En el naipe del vivir

lunes, marzo 06, 2006


Me levanto a las ocho: acaba de amanecer, estoy de buen ánimo. Me ducho y pienso: “Arañita, perdiste la mano antes de recibir la baraja. Un tipo que se tiene que ir hasta la otra punta del mundo para esconderse, es un tipo que no sabe esconderse. Pensamiento de principiante. En cualquier momento pisás el palito, se te rompe la tela, se te escapa la mosca, Arañita”.
Salgo del baño enfundado en la toalla y voy a prepararme unos mates. No hay más yerba. Ni siquiera para secar.
En Uppsala hay un solo lugar donde se consigue nuestro sagrado elixir verde: Orientaliskt, un negocio regenteado por hindúes, frente a la estación, con productos indispensables para aquellos que estamos lejos del pago. Este boliche es como una embajada de los despatriados donde podés conseguir té de Sri Lanka, falafel, bananas brasileras, latas de conserva con nombres extrañísimos, hierbas del Líbano. Para allá enfilé pedaleando sobre la Sinforosa, emponchado como dios manda para una mañanita de diez grados bajo cero.
Cruzo la vía y a las dos cuadras ya llegué al negocio. Dejo la bici afuera y entro. Hay una música hindú que suena de fondo, dos o tres personas caminando entre las góndolas. Agarro dos paquetes de yerba y voy hacia la caja. Una mujer de piel aceitunada, con ojos negro-carbón, me dice: “Seventy kronors” (son setenta coronas que pago con un billete de mil).
Cuando la chica me está dando el fangote de billetes del vuelto, le cierro la mano sobre la plata. Los ojos se le vuelan. Mira para todos lados. Le explico en inglés: “Este dinero es para usted. Necesito saber todo lo que recuerde sobre los clientes que compran yerba”. Una jugada arriesgada: el ancho de espada de Aristóbulo García.
La mina se tranquilizó un poco cuando entendió el arreglo. Me dedicó una sonrisa y una inclinación de cabeza mientras se metía la plata y el papelito con mi número de teléfono en el bolsillo.
A la tarde me pongo en contacto con la Bonaerense y pido algunos datos sobre Arañita: más que nada información sobre sus compañeros de celda y contactos. Me informan que para mañana a media tarde me llegará el informe por e-mail.
Ceno temprano y miro un poco de tele: están pasando un resumen con lo mejor de los juegos Olímpicos de Invierno de Turín.
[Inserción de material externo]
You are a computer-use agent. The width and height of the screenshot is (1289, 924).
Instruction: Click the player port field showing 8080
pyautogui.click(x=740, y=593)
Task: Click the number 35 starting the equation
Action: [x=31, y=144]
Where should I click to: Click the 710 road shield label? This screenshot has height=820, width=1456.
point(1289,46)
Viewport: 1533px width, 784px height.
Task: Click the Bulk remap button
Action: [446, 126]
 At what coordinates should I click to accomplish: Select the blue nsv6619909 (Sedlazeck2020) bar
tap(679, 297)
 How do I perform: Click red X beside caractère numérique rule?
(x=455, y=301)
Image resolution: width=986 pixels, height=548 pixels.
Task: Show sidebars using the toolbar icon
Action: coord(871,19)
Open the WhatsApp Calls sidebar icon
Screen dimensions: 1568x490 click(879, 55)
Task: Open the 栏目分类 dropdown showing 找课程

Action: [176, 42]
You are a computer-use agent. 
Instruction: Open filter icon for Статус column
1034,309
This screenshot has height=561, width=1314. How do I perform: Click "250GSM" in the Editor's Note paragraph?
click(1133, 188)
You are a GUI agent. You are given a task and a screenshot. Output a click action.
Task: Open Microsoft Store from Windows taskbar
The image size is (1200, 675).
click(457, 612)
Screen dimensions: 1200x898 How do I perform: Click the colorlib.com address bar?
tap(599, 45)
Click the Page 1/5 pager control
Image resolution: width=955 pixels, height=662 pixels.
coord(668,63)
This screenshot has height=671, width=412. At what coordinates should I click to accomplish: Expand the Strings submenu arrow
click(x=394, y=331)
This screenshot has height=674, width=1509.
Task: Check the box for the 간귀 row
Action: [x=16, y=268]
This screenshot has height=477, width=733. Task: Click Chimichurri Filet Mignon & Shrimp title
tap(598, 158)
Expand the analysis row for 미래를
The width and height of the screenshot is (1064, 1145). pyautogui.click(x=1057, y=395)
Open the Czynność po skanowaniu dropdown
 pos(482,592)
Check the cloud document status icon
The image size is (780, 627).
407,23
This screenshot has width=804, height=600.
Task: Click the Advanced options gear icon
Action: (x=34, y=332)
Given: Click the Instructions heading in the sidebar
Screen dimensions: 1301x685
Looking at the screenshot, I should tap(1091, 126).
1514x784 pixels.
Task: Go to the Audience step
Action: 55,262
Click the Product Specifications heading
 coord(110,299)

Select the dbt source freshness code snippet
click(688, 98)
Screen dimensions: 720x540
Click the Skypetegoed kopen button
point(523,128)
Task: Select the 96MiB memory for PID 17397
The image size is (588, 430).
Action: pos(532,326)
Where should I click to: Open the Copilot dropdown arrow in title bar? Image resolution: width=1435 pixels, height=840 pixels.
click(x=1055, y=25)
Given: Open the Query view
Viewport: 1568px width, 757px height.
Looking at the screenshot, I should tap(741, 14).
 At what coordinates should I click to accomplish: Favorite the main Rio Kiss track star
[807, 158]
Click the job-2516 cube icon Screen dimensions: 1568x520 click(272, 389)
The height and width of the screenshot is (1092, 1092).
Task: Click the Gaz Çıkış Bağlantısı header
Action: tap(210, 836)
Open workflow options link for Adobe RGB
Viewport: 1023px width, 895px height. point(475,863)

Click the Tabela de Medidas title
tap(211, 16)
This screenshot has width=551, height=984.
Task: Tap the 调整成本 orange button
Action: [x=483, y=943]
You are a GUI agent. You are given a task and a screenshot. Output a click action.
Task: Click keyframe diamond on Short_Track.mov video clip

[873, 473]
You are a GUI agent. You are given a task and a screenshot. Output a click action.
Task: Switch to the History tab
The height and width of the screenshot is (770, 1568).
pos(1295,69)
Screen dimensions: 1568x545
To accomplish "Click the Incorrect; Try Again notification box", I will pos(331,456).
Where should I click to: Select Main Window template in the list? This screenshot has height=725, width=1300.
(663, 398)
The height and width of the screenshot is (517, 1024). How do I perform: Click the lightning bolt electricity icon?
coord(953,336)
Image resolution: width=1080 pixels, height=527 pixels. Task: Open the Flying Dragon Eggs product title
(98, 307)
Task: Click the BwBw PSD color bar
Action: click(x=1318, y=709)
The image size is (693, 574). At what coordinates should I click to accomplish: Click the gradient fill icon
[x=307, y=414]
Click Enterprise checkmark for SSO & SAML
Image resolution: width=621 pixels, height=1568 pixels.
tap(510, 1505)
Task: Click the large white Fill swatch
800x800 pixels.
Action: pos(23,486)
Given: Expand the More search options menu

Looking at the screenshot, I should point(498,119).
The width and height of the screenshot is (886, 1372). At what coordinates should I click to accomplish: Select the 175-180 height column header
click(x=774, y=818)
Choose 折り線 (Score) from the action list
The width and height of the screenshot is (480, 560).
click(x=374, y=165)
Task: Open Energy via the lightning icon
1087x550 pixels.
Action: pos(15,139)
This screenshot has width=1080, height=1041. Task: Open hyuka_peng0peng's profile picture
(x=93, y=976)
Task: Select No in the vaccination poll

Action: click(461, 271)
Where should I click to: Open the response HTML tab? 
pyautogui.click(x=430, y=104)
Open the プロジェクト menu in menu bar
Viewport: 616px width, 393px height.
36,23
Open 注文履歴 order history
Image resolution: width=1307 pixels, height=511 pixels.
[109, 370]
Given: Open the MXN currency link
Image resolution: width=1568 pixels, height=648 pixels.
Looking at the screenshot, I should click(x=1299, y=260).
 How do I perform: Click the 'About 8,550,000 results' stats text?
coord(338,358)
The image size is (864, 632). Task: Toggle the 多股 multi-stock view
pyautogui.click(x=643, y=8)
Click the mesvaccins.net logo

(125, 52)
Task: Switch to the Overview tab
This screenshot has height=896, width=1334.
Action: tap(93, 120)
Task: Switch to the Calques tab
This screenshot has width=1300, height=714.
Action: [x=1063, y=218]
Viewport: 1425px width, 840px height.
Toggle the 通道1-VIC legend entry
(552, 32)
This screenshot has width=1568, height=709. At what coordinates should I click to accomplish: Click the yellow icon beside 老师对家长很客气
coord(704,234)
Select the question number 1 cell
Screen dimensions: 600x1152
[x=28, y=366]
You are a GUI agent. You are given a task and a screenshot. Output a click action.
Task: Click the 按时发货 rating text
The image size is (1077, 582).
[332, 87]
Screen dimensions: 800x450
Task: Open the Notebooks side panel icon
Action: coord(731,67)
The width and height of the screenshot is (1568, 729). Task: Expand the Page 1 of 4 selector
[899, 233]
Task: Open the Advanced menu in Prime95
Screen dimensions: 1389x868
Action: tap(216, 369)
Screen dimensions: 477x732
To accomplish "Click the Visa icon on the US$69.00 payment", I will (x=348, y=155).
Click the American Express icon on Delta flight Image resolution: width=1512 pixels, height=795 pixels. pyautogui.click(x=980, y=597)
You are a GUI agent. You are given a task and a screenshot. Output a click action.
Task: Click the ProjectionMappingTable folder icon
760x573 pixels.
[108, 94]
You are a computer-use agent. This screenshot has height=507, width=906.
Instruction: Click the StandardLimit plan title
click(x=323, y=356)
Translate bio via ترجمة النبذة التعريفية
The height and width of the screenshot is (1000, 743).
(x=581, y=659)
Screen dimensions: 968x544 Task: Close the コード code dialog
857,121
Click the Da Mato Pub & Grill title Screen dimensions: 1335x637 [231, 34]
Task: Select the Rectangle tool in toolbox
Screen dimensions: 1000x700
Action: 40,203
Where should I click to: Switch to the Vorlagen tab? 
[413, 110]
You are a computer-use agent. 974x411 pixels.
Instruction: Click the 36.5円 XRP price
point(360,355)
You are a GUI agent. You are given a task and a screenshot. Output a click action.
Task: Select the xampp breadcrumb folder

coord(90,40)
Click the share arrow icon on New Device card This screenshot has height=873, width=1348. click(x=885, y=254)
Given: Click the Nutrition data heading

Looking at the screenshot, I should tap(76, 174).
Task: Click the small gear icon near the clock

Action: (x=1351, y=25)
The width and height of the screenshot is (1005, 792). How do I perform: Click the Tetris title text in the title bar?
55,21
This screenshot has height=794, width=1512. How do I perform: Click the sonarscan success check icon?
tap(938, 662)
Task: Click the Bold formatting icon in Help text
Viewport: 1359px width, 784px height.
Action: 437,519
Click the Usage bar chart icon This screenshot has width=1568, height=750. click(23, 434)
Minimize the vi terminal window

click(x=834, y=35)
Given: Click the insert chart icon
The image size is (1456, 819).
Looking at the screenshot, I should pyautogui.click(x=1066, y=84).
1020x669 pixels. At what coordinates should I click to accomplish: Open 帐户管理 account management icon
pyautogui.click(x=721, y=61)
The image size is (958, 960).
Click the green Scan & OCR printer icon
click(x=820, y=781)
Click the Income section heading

Lo que más me gusta son las parejas de patinaje sobre hielo: esas piruetas de a dos, da gusto verlos, tan cerca el uno del otro, se confían, se dejan llevar. Siempre está el miedo de que se caigan y se rompan el alma y ese riesgo hace que sea una especie de festejo cada vez que consiguen volver a encontrarse después de un giro perfecto, las sonrisas clavadas en el horizonte; y de nuevo se separan, dan una voltereta, y a uno le sube el miedo de que él falle en el abrazo, de que ella no lo ataje… Y se caía de maduro que me iba a venir al cuerpo el recuerdo de mi Petisa brava. Aunque hayan pasado todos estos años y aunque yo esté en la otra punta del mundo, todavía no encontré la forma de escapar de tu desdén: Petisa, no me supiste atajar y yo te fallé en el abrazo... Son cosas de la vida, pienso y se me hace un nudo en la garganta, fuerte, como una piedra: “en el naipe del vivir, para ganar, primero perdí…”, canto bajito, con voz cortada, para destrabar el llanto.